Sweet Potato Mac and Cheese
Makes 4 servings
4 large sweet potatoes, cut into 4 inch sections
4 tablespoons butter, divided
4 tablespoons flour
2 cups milk
2 cups sharp cheddar cheese
1/2 teaspoon mustard
1/4 teaspoon cayenne
1/2 teaspoon salt
1/2 cup panko breadcrumbs
Preheat oven to 375°F
Attach Spiralizer Attachment to your KitchenAid® Stand Mixer. Center one sweet potato on fruit and vegetable skewer; attach to Spiralizer. Attach peeling blade and medium spiralizing blade, and position at end of sweet potato. Turn stand mixer to speed 6 and process until blade reaches end of sweet potato. Repeat with remaining sweet potatoes. Arrange sweet potatoes in single layer on lightly oiled baking sheet. Bake 10 to 12 minutes, tossing often, until pierced easily with a fork.

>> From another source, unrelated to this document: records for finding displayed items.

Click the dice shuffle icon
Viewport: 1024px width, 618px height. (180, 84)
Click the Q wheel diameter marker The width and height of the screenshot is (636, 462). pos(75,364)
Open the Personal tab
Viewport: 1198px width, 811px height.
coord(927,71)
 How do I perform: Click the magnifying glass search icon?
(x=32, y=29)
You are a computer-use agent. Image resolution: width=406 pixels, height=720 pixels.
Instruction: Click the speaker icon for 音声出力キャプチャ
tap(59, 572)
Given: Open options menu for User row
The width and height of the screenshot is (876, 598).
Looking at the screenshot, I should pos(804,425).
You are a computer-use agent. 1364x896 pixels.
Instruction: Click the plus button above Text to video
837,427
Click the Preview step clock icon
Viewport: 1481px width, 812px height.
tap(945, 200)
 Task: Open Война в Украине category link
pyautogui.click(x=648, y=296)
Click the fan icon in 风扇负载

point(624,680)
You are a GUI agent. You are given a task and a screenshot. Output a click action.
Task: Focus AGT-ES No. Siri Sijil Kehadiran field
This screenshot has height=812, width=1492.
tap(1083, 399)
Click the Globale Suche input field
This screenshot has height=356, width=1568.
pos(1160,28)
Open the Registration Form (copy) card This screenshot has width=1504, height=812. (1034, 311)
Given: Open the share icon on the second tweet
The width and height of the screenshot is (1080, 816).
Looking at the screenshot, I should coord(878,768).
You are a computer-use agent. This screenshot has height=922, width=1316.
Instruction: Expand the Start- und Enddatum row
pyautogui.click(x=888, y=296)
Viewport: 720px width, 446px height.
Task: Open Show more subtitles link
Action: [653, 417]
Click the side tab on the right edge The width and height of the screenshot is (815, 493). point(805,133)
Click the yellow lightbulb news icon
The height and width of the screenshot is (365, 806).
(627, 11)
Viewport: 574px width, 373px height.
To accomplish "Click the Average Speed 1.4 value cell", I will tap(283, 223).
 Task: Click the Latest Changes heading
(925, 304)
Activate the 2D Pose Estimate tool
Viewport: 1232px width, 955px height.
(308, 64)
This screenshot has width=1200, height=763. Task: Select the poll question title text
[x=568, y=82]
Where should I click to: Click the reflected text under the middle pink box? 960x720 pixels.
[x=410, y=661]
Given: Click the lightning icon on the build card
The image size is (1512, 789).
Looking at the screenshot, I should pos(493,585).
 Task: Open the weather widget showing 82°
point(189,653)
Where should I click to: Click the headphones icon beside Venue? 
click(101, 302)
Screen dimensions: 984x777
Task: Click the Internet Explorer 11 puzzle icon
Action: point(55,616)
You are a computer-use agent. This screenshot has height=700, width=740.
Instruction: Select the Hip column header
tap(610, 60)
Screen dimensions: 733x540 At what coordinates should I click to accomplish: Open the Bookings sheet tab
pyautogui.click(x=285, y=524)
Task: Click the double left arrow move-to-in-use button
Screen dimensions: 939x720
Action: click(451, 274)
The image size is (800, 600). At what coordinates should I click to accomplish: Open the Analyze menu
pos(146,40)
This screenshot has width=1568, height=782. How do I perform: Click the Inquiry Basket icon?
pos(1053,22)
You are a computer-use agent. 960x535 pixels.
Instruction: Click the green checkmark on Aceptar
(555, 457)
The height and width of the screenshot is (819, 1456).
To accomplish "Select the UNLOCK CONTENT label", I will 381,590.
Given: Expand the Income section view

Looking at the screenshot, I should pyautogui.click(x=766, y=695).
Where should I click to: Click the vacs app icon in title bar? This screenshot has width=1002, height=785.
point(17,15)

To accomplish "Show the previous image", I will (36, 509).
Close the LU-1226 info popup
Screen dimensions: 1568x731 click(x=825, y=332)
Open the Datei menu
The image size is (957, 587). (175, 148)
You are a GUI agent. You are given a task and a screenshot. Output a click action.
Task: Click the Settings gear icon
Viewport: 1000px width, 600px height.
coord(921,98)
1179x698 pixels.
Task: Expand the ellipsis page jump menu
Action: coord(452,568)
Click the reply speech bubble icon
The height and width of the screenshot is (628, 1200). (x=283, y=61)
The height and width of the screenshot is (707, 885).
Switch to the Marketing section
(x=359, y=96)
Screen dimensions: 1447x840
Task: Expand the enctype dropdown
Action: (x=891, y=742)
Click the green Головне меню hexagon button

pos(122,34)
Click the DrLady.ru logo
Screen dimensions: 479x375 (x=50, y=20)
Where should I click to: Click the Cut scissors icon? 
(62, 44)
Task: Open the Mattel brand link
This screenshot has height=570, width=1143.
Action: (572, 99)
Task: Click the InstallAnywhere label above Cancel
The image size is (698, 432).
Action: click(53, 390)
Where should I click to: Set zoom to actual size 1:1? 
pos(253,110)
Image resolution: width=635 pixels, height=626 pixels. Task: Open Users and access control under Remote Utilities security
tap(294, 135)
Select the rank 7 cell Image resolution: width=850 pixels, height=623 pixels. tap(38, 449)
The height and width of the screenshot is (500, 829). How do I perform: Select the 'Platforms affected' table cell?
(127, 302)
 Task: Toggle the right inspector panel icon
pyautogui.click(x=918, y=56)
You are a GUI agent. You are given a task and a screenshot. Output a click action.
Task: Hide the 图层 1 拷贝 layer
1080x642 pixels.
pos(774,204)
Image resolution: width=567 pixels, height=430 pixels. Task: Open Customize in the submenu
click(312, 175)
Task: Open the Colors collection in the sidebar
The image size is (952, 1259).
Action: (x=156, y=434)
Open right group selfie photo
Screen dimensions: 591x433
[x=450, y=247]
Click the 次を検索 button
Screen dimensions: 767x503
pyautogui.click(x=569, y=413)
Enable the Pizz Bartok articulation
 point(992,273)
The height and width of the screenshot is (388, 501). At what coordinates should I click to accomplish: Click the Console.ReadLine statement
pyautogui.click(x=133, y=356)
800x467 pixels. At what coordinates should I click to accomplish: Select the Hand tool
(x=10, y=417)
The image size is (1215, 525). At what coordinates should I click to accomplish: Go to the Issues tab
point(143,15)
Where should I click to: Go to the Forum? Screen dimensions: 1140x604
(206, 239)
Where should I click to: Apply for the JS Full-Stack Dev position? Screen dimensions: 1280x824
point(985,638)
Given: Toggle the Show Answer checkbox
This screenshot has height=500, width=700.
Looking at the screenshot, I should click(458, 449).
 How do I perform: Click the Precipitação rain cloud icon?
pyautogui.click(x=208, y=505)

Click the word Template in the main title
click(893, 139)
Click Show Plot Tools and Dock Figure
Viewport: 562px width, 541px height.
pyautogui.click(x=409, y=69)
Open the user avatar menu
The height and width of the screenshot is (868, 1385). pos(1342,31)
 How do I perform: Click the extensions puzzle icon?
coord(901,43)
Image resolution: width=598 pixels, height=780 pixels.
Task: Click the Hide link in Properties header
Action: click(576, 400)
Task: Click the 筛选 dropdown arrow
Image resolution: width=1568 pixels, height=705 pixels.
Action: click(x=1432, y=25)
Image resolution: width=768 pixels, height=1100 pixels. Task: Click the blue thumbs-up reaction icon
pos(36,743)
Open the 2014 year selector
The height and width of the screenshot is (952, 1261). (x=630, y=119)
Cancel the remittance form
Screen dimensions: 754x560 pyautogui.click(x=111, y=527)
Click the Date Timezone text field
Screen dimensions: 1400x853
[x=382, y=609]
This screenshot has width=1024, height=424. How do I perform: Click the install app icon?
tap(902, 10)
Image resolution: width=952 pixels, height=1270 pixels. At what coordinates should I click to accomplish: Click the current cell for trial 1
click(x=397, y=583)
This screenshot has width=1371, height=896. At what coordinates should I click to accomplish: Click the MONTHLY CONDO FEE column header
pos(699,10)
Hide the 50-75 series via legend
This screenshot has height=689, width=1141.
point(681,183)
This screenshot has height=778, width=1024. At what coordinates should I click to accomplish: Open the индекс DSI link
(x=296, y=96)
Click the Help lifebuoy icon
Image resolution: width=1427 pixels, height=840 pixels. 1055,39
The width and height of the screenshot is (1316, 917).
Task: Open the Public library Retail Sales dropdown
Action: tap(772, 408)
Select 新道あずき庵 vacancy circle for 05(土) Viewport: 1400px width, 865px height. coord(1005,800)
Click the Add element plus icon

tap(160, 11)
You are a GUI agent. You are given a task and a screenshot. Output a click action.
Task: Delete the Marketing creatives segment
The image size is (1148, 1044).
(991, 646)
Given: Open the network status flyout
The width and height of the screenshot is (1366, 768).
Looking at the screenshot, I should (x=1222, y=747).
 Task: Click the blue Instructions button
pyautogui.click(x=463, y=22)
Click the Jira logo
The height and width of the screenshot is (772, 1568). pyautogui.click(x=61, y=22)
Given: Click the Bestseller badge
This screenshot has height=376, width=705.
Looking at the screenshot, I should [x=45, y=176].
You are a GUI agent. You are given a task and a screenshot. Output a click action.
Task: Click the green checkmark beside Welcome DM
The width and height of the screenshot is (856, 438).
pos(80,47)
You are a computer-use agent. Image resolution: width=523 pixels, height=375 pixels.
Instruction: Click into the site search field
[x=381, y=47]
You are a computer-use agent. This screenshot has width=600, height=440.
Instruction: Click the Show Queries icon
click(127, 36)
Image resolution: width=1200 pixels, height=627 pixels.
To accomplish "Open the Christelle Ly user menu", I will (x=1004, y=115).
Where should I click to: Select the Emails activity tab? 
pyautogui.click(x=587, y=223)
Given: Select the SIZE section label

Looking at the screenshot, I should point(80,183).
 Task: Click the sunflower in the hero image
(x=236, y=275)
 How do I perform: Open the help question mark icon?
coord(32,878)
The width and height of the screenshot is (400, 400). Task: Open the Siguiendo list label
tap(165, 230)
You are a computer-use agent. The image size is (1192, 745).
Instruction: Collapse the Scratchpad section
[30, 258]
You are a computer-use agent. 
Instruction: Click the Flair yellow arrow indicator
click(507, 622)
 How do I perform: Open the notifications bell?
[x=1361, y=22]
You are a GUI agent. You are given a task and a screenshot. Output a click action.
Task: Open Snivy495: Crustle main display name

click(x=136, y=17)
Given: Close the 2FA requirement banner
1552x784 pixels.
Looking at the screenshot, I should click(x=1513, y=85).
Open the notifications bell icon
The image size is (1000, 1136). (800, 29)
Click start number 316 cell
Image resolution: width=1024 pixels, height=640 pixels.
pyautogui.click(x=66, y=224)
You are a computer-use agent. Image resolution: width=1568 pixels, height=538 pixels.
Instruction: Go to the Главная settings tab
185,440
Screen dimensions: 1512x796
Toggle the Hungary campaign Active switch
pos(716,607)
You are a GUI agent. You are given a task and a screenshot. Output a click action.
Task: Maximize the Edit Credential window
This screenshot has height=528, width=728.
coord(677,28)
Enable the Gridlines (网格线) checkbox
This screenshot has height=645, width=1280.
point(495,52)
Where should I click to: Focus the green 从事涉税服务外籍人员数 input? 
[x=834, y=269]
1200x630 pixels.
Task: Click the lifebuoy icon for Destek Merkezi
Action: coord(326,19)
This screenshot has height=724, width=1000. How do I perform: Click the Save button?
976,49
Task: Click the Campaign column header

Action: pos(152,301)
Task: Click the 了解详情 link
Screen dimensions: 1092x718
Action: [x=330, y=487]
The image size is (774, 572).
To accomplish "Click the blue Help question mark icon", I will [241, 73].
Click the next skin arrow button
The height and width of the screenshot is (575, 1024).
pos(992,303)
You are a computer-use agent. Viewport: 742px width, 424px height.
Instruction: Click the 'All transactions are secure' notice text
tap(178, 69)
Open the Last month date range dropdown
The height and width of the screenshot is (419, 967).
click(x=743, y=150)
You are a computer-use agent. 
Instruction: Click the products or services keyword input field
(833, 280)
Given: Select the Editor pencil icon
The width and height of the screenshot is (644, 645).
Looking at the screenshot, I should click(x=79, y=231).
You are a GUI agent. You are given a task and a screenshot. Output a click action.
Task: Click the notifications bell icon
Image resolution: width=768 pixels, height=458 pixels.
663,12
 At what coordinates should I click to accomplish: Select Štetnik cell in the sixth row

Melt 3 tablespoons butter in saucepan over low heat. Add flour, stirring constantly, 2 to 3 minutes. Gradually add milk, whisking constantly. Cook, stirring constantly until thickened 2 to 3 minutes. Add 11⁄2 cups cheese, mustard and cayenne and stir until cheese is melted. Remove cheese sauce
from heat and set aside.
Heat remaining butter in medium skillet. Add panko breadcrumbs and toast until golden, 2 to 3 minutes. Set aside.
Coat 8 x 8 baking dish with butter. Toss spiralized sweet potatoes and cheese sauce together in a mixing bowl. Transfer mixture to prepared baking dish and top with remaining 1⁄2 cup cheese and toasted breadcrumbs. Bake until bubbly and crispy, about 40 minutes.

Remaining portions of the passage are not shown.